В «Оде Меланхолии» (1819/1820) Китс описывает тоску и утешение не обезумевшей женщины, а вполне здравомыслящего поэта. Образы, к которым он здесь прибегает не столь ужасны, как «плоть, что тлела в глубине сырой» («Изабелла», строфа 49; пер. Е. Витковского). Мрачные краски черного горя отвергнуты Китсом с самых первых стихов оды: «Нет, нет, не рвись ты в Лету, не терзай / Ты волчий корень, черствый, ради яда»,— советует он человеку, желающему познать меланхолию. Бесконечное упивание горем переходит в бесчувствие — утверждает Китс,— и меланхолии там уже нет места. Находит он «меланхолию в вуали» в туманной зоне между горем и радостью: там, где особенно остро ощущается аромат утренней розы, где звучно плещется соленая волна, с шумом разлетаясь в брызги, и радуют глаз пастельные тона и пышные формы пионов. Искрящиеся водяные капли, знакомые нам по поэзии Вордсворта, у Китса приобретают вкус, аромат, звучание и осязаемость, как бы становясь доступными одновременно всем пяти чувствам. В переводе Е. Витковского эта строфа звучит так:

Но если Меланхолия туманом
Внезапно с неба низойдет к земле,
Даруя влагу травам безуханным,
Скрывая каждый холм в апрельской мгле,—
Тогда грусти: над розою пунцовой,
Над блеском радуги в волне прибрежной,
Над несравненной белизной лилей,—
А если госпожа с тобой сурова,
То завладей ее рукою нежной
И чистый взор ее до дна испей.

Вглядываясь в очи возлюбленной почти так же, как Вордсворт всматривался в черты собирателя пиявок — игнорируя слова собеседника — Китс тем не менее заканчивает стихотворение не по–вордсвортовски. «Возвышенный эгоцентрист» Вордсворт — как мы помним — рисовал силуэт собеседника и объявлял свои планы на будущее; а Китс не строит личных планов. Он одаривает читателя целым букетом новых ощущений, как бы перевоплощаясь в различные предметы окружающего его мира.

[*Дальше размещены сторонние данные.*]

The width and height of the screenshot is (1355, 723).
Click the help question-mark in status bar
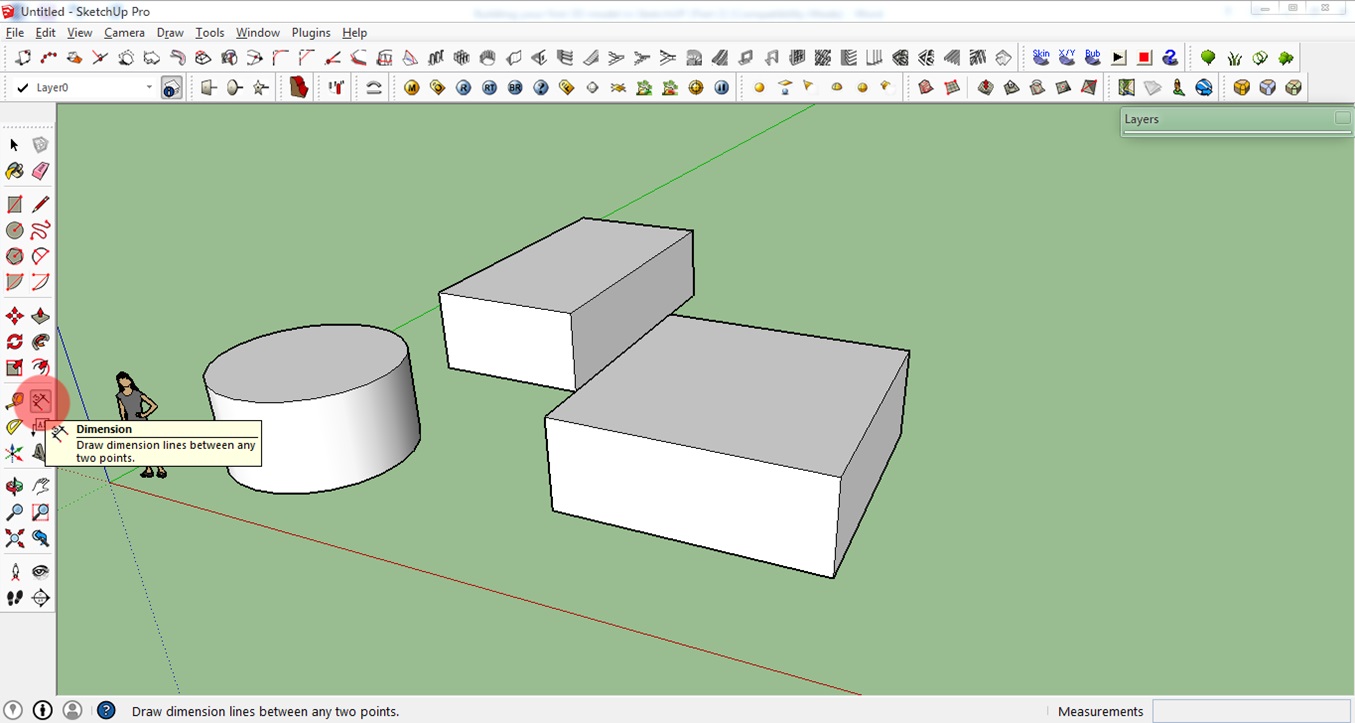(x=106, y=710)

«Негативная способность» Китса проявилась в том, что он отказался от однозначной позиции по отношению к хандре. Возражая против ярко выраженной «беспросветной» тоски, Китс все же считает, чтодоля грусти и уныния придает жизни особую сладость. Китс создал размытый образ «меланхолии в вуали» (“Veil’d Melancholy”). А у Вордсворта бывают моменты, когда радостный дух однозначно берет верх над унынием (в чем некоторые усматривают известную «толстокожесть»), и тогда в его описаниях проступают золотистые очертания водоемов или четкие силуэты людей.

 

 

ПРИМЕЧАНИЯ

 



[1] См. соответственно: письмо Китса к Джону Рейнолдсу от 3 февраля 1818 г. и письмо к младшим братьям от 28 декабря 1817 г. Цит. по изданию: Wu D., ed. Romanticism: An Anthology. 2nd edition. Oxford, UK, 1998. Pp. 1019-1021.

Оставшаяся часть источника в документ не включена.